A Confluence template usually gets created with the best intentions. Everyone is fine with it and believes, it would save them a lot of time. And for a while, it does.
Then reality sets in.
A section feels unnecessary, so it gets deleted. Someone isn’t sure what a field means, so they skip it. Another person copies an old page “just this once.” A few months later, you’re looking at five versions of the same page type, all slightly different, all technically “based on the template.”
At that point, the template still exists, but it has quietly lost its power.
One of the most common mistakes teams make is treating templates as something you set up once and never touch again.
Templates aren’t static artifacts. They encode assumptions about how your team works — and those assumptions change. Processes evolve. Roles shift. What was useful six months ago might now feel bloated or irrelevant.
When templates don’t evolve with the team, people stop trusting them.
A good rule of thumb: If people regularly delete the same sections from a template, the template is the problem, not the people.
Templates shine when the structure stays the same and the content changes.
But many teams create templates for pages they only use once or twice. A special initiative. A one-off workshop. A unique project.
The result is a template that feels oddly specific and strangely restrictive.
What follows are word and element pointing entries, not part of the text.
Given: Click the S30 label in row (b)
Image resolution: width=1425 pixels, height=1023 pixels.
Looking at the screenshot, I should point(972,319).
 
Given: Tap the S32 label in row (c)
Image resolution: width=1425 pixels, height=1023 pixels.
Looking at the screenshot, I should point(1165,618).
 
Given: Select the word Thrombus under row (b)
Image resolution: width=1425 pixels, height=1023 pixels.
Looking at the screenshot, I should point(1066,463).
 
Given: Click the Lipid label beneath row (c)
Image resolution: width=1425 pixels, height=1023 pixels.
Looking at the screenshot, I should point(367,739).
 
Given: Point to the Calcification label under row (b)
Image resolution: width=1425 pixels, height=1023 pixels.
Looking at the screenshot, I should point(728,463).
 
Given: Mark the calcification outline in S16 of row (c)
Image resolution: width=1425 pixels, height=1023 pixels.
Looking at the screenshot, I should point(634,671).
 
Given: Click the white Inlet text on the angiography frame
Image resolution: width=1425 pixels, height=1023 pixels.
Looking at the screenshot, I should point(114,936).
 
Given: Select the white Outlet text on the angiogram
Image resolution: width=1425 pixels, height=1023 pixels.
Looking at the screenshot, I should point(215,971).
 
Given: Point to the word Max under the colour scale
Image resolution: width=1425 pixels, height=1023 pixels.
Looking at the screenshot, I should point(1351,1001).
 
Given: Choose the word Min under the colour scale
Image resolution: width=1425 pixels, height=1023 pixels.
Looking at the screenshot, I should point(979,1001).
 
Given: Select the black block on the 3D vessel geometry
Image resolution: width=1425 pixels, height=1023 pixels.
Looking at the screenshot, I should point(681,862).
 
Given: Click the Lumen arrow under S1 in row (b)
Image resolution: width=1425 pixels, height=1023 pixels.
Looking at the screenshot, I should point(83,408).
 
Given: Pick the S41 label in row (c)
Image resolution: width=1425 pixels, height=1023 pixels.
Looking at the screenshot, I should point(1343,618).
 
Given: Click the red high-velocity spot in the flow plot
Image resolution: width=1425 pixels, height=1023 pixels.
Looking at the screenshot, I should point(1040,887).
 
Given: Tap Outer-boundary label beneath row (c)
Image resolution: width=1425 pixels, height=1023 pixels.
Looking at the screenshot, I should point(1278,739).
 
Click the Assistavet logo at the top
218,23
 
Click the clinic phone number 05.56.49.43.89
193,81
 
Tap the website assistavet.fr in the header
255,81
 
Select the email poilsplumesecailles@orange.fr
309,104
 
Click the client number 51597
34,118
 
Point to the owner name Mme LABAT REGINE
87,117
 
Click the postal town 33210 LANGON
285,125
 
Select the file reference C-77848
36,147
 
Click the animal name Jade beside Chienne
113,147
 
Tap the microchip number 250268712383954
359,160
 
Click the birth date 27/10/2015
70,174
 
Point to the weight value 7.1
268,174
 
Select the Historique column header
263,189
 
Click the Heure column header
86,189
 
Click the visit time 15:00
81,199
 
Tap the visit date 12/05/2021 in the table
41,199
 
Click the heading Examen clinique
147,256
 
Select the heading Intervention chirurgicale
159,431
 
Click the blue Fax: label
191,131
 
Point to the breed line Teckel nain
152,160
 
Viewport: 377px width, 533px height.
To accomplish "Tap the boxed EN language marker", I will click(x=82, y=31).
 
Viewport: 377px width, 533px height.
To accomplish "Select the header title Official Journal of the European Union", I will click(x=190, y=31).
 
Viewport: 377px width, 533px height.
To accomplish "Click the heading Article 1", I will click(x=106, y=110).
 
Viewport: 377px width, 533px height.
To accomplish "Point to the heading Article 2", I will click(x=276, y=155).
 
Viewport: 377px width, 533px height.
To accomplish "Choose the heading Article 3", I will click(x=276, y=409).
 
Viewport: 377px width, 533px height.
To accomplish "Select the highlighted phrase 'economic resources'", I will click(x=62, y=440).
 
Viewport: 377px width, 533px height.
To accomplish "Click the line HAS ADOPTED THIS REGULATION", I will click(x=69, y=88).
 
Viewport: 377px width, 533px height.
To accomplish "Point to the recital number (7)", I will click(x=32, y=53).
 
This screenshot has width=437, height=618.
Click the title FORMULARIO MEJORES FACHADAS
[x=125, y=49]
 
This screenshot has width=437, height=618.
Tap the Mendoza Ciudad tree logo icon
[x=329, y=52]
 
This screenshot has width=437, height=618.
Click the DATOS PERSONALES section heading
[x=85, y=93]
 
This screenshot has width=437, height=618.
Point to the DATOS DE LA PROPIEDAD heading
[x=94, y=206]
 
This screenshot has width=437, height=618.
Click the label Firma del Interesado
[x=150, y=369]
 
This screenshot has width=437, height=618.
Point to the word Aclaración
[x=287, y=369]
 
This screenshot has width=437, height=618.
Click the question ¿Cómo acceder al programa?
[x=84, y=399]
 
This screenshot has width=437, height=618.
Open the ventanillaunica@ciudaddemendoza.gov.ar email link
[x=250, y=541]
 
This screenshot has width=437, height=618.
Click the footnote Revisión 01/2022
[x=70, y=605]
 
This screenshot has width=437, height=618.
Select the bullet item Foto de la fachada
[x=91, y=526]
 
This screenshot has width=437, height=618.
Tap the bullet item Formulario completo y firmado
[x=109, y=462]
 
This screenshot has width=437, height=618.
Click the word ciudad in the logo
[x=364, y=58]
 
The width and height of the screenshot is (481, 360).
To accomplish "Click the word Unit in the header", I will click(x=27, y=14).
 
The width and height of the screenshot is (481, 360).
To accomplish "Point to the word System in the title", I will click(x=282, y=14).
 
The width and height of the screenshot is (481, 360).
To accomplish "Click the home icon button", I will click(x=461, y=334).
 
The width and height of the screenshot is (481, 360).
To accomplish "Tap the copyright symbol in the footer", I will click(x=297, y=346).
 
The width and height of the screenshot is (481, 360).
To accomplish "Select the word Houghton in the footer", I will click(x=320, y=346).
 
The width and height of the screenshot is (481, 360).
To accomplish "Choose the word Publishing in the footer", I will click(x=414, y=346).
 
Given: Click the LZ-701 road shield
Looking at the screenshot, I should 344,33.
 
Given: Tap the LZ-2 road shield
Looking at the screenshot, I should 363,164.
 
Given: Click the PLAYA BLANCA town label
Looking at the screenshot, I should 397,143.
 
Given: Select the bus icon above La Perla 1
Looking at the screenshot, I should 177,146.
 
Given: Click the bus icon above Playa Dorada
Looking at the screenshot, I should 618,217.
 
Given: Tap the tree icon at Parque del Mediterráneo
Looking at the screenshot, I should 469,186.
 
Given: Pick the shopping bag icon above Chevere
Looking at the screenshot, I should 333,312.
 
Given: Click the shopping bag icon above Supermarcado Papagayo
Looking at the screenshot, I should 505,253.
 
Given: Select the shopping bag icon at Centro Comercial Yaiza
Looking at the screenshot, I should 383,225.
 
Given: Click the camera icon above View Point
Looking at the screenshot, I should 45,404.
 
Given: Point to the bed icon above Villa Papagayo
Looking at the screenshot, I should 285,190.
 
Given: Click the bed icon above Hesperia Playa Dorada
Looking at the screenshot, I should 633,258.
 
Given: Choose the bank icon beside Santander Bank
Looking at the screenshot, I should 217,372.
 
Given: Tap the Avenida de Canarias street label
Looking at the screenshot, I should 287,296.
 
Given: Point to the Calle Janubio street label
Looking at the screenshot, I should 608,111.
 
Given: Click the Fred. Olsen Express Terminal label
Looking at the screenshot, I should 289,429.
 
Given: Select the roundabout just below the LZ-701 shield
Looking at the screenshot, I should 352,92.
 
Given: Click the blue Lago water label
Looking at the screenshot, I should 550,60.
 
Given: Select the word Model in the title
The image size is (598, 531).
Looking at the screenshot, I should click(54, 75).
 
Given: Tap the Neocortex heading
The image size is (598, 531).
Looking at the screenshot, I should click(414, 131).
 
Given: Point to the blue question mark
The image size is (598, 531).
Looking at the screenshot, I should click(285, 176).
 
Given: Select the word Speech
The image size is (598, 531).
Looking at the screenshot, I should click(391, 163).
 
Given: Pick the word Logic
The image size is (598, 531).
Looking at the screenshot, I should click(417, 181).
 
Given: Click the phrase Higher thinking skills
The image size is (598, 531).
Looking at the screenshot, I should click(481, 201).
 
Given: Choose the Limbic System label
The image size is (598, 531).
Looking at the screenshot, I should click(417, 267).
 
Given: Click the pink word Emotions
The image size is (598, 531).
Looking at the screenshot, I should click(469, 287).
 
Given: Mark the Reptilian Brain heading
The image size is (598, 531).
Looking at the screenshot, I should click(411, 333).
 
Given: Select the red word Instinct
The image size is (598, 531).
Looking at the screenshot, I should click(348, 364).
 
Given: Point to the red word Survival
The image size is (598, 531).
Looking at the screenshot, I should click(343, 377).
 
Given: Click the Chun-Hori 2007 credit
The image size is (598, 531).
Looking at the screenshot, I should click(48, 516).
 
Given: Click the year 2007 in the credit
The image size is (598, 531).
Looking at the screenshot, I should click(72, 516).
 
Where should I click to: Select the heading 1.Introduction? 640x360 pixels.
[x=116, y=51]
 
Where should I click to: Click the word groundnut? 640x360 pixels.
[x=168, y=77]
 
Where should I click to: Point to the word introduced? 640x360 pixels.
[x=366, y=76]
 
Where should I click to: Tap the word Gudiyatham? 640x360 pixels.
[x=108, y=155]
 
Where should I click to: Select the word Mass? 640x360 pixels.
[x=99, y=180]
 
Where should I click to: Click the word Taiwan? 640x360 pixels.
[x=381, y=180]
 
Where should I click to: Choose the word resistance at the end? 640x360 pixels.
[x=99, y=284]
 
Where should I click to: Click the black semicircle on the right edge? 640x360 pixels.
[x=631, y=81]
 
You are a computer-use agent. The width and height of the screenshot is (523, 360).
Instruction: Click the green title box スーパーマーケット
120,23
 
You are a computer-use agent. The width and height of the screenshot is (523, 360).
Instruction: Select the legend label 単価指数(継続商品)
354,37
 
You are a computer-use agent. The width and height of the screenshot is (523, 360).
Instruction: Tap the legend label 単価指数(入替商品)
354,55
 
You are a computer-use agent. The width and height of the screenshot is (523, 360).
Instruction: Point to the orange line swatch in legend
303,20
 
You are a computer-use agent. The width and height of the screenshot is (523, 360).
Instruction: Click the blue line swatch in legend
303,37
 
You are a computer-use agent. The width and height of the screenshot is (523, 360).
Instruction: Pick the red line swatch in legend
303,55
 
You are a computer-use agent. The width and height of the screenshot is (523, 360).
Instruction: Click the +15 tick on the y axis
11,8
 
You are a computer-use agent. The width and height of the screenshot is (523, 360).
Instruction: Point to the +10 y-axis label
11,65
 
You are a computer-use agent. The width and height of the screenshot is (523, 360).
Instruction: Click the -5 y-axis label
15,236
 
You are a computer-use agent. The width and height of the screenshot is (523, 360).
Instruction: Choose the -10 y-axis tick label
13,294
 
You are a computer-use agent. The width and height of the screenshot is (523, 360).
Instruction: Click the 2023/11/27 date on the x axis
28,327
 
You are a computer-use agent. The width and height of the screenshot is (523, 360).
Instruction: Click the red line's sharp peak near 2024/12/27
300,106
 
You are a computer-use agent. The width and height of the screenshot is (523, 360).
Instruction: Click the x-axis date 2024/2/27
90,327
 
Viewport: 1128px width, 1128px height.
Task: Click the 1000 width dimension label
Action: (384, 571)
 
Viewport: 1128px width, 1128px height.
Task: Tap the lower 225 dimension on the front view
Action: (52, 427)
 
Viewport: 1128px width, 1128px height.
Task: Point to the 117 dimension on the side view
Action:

People open it, squint at it, and think, “This doesn’t quite fit.” So they improvise. Or abandon it.
Before creating a template, it’s worth asking:
Will we use this structure again and again?
Or is this just a page we want to get right once?
Templates earn their keep through repetition.
This one is deeply human.
Copying an old page feels fast. Familiar. Safe. You already know it “worked” once. But it quietly introduces long-term problems.
Old pages carry baggage:
Outdated sections
Forgotten labels
Old metadata
Decisions that no longer apply
Every copy introduces a little bit of entropy. Over time, pages that are supposed to represent the same thing start to drift apart. Search becomes less reliable. Reporting gets harder. And no one is quite sure which page is the best example anymore.
Another subtle issue: templates that look good but don’t help.
A page full of headings without instructions assumes everyone already knows what belongs where. In reality, people interpret headings differently, especially across teams or roles.
Good templates don’t just define where content goes, they explain what should go there. Placeholder text, examples, and short prompts make a huge difference.
If someone has to guess how to use a template, they probably will and they’ll all guess differently.
If any of this feels familiar, you’re not alone.
I’ll go first: I used the same outdated SEO briefing page for months. Every time, I deleted the same outdated fields. Removed the same sections. Adjusted the same headings.
Until one day it finally clicked: Wait… I could just update the template. 😄
That tiny realization saved me a surprising amount of time and frustration.
So now I’m curious:
Are you copying old pages instead of using templates?
Deleting the same sections over and over again?
Avoiding templates because they feel “almost right, but not quite”?
What are your "template sins", and more importantly, what finally helped you fix them?